The Leprechaun movies write their own rulebooks as they go along, always with the Leprechaun saying, "Haven't you read the lore?" or some other such mockery. No, jerkface, because the only lore which would have told us that stupid arbitrary rule you just enforced are these very movies. You could just as well ask, "haven't you seen this movie before?" Of course, the answer would come back, YES -- we saw it in Leprechauns 1 and 2 and it was just as stupid and arbitrary then.

I hate myself and I hate all of you. I feel like the nerdy kid in the after school special that becomes a crack addict because the guy on the football team called him a wimp.

3 comments:

Octopunk said...

In 2003 I was in Rhode Island, and rode shotgun with JPX for about half a dozen of his Horrorthon movies, but I never wrote any reviews.
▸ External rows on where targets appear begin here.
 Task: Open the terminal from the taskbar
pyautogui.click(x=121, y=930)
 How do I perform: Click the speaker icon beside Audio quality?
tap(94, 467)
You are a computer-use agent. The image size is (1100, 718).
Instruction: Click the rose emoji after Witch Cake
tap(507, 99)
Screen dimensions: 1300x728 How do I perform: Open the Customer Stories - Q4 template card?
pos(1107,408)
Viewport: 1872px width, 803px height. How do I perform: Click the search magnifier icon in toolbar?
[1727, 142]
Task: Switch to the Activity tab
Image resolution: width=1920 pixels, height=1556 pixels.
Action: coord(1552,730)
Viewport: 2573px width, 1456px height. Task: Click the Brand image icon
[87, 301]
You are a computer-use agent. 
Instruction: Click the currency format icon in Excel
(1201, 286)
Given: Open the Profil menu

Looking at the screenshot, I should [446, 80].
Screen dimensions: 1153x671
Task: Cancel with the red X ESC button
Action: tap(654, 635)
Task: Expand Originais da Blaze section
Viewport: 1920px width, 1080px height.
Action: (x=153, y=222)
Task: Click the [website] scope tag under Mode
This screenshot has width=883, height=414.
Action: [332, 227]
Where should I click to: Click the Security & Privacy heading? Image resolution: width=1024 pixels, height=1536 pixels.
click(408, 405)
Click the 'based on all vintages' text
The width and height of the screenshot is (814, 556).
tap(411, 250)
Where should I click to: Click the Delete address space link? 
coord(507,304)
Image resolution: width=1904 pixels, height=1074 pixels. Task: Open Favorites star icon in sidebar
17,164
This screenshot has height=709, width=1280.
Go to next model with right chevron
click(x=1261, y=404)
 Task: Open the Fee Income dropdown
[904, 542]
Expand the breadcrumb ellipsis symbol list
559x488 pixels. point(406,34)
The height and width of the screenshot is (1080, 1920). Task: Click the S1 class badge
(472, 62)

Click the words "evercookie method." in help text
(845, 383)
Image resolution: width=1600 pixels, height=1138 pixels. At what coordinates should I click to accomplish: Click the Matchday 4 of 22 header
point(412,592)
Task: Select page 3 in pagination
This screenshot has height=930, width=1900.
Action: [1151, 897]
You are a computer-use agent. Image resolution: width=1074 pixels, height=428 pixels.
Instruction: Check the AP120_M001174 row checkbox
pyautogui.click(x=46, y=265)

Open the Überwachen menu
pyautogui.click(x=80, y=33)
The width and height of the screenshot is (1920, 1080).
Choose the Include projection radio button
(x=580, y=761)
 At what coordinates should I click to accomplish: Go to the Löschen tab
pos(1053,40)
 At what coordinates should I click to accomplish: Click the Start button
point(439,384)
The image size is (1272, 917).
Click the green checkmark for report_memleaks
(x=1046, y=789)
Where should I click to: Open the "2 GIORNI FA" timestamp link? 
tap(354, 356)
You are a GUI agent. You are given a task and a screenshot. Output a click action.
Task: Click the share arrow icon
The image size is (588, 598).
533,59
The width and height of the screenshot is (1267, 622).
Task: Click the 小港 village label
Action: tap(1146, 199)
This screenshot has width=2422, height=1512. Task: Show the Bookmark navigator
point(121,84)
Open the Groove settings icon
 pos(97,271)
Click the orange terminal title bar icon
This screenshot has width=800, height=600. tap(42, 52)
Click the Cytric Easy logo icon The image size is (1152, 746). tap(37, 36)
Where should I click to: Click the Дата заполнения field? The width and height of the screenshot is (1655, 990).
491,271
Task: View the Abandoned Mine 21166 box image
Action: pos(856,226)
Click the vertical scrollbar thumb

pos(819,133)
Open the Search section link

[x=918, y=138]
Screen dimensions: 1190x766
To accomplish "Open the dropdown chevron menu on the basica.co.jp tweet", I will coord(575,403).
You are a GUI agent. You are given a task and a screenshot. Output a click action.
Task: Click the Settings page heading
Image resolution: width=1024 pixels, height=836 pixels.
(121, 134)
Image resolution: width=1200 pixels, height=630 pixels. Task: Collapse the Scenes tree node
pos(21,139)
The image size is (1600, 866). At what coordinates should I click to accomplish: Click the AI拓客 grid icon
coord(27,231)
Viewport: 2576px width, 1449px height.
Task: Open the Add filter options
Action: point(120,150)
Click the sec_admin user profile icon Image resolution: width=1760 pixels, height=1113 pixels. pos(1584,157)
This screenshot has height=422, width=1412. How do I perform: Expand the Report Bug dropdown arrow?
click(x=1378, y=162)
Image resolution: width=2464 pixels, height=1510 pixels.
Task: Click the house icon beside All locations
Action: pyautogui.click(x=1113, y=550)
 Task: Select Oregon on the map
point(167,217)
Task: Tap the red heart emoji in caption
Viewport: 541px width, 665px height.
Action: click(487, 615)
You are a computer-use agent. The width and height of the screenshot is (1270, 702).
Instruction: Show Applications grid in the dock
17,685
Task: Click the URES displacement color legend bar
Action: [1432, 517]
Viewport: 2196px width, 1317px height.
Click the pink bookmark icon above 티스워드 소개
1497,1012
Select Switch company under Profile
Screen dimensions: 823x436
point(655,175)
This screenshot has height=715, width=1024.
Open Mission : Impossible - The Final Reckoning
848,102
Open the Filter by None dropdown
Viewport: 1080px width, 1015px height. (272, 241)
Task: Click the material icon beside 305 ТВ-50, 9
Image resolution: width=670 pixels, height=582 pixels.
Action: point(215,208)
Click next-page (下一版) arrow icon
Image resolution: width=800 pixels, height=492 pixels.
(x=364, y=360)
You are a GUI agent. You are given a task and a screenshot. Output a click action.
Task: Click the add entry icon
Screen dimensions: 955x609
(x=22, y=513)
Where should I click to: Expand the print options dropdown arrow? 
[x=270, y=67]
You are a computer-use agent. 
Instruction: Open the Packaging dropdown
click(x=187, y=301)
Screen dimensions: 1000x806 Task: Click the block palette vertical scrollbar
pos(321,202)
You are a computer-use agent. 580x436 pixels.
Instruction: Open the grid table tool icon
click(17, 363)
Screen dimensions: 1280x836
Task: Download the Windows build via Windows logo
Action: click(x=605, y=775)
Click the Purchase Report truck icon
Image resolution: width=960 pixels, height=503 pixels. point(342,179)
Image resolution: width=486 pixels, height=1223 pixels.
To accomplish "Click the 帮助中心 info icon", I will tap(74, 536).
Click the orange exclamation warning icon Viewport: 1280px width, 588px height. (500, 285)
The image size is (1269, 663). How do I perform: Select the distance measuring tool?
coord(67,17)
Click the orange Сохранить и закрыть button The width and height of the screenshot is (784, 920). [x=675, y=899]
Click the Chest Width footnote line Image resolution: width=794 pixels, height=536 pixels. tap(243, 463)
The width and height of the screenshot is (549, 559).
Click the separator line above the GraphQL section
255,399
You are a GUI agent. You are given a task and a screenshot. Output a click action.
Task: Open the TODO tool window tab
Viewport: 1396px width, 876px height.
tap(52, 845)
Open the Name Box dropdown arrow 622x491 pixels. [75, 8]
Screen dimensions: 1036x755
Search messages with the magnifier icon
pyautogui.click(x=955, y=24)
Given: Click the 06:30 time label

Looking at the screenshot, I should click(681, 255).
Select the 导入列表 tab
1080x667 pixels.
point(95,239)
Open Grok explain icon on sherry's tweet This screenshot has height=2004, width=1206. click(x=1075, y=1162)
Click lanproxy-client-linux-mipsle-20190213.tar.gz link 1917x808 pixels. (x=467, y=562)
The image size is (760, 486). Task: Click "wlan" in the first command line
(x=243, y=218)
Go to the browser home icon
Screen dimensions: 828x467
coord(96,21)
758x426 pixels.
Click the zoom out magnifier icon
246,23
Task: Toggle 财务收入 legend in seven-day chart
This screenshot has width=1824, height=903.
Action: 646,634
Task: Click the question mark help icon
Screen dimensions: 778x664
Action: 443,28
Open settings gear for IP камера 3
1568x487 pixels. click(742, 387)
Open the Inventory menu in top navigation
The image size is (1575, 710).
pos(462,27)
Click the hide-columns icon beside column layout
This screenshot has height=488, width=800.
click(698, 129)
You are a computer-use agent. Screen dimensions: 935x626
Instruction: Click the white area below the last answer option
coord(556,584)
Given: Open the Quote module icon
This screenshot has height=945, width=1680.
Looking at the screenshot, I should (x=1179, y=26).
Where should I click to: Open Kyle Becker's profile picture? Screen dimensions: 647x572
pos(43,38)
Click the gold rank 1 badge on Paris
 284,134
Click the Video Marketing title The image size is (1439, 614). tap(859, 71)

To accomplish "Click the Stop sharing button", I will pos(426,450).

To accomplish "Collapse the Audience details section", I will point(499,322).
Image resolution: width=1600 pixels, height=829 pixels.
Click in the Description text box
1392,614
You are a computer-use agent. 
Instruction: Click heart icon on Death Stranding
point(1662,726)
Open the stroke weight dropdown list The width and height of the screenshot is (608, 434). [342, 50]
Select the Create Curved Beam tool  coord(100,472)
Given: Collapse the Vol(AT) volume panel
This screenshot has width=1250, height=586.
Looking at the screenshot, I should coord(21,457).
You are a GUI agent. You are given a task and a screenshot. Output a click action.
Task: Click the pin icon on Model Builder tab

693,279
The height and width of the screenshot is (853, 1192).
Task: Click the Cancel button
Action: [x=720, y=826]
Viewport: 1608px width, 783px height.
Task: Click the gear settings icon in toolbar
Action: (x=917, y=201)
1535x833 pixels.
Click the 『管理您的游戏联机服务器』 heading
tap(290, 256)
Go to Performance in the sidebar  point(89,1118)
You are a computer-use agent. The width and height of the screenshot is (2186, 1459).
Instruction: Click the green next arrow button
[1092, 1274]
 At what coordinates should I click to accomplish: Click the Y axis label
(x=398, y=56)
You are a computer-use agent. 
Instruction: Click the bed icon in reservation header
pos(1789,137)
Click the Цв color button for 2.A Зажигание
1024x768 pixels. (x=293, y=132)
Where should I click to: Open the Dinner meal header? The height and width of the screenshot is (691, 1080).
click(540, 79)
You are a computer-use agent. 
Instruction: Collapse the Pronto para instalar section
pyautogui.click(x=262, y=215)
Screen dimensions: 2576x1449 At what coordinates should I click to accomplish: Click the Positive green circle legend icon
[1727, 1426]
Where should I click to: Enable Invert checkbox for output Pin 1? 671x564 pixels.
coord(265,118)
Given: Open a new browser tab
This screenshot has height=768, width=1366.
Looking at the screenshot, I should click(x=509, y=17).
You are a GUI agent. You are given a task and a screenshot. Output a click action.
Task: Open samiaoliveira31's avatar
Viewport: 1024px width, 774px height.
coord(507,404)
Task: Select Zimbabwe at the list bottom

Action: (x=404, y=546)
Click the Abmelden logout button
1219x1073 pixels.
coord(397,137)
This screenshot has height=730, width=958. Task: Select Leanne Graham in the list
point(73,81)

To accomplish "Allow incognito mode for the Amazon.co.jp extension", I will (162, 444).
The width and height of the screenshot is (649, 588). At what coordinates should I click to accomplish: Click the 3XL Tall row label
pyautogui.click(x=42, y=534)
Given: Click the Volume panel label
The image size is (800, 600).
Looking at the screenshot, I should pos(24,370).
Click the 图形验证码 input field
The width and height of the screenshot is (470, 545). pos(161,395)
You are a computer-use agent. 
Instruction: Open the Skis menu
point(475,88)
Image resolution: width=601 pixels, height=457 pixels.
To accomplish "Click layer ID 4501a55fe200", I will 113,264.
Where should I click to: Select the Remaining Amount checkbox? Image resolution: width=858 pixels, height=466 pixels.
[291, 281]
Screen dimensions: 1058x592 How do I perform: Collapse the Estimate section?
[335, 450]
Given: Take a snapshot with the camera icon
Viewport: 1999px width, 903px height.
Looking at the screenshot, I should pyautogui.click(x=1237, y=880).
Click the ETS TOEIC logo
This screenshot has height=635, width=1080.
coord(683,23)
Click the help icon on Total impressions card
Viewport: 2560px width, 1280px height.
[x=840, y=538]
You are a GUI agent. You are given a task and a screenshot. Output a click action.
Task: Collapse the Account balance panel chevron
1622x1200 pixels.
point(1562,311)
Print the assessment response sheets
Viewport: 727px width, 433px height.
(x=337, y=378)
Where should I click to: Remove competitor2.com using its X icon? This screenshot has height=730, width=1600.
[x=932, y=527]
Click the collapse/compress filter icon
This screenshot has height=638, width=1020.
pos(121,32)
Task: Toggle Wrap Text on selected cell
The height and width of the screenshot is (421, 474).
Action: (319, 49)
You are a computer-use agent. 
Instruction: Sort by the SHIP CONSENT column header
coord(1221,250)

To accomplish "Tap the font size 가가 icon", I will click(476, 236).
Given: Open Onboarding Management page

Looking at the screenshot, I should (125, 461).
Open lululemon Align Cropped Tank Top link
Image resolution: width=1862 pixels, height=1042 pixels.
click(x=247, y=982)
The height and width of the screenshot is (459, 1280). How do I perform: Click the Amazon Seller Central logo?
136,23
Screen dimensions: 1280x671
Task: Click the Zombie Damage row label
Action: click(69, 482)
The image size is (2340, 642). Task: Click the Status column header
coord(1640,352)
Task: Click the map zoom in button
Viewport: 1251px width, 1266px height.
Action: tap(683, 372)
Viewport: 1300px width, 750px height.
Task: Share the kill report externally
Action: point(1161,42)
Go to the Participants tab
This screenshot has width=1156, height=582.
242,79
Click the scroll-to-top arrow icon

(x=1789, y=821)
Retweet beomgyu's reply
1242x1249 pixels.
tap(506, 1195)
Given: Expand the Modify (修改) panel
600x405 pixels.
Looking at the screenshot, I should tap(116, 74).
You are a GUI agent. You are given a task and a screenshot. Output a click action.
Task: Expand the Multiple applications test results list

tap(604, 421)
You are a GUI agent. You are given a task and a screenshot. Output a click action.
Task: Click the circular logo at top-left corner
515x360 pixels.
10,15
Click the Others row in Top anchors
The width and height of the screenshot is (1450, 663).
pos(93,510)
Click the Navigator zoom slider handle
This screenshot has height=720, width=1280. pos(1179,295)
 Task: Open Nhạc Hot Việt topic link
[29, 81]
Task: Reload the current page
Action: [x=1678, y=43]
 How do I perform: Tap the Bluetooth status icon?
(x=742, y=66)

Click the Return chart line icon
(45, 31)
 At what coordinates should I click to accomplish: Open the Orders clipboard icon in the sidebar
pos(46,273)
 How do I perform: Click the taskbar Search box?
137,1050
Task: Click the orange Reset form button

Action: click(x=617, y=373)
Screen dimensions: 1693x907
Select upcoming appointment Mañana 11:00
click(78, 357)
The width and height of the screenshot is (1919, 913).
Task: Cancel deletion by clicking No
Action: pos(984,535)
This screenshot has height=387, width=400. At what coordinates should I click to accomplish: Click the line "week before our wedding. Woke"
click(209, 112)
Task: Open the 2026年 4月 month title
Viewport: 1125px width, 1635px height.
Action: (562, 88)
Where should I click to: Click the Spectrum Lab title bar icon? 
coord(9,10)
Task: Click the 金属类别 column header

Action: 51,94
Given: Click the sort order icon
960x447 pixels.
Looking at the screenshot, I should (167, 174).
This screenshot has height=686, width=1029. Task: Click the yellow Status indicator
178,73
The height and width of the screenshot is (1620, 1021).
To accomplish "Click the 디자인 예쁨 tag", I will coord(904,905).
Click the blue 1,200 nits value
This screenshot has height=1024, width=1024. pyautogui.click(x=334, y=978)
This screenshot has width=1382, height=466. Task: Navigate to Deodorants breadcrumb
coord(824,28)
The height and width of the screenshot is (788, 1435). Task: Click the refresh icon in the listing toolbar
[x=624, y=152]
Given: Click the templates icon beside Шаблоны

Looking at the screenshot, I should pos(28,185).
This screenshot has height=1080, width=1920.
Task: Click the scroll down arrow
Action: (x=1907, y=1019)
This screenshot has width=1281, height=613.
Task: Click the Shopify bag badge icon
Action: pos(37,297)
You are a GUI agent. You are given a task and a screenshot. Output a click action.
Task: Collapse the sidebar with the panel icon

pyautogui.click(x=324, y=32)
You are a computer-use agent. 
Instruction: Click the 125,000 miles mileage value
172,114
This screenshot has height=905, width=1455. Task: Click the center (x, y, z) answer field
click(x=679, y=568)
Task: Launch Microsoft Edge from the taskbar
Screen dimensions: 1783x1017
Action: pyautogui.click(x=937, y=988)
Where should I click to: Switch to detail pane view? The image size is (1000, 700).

Last year I'mnotMarc had a similar initiation year, bearing full credentials but getting to only 3 movies.

Not that there was doubt before, but this review certainly solidifies it: you are a Horrorthonner. JPX watched all the Children of the Corn movies, Summerisle watched all the movies in the Italian Zombie series, and I watched all the Howlings. Welcome, welcome.

Sucker.

Sometime in the past year or two, I recall JPX mentioning to me that for the heck of it he watched all 7 Police Academy movies. "They really get worse as the series goes on" he said.

That's right. We're H to the Hardcore up in here.

Johnny Sweatpants said...

I wish they made a hundred of these movies!

We just might have to start our own Horrorthon recovery support group in November.

Johnny Sweatpants said...

I've been chuckling ALL DAY LONG because of this review! The gold that the leprechaun unwaveringly searches for can be found right there! This review almost justifies the movie itself!

Is there anything more soul-numbing than limericks?

I can't stop using exclamation points!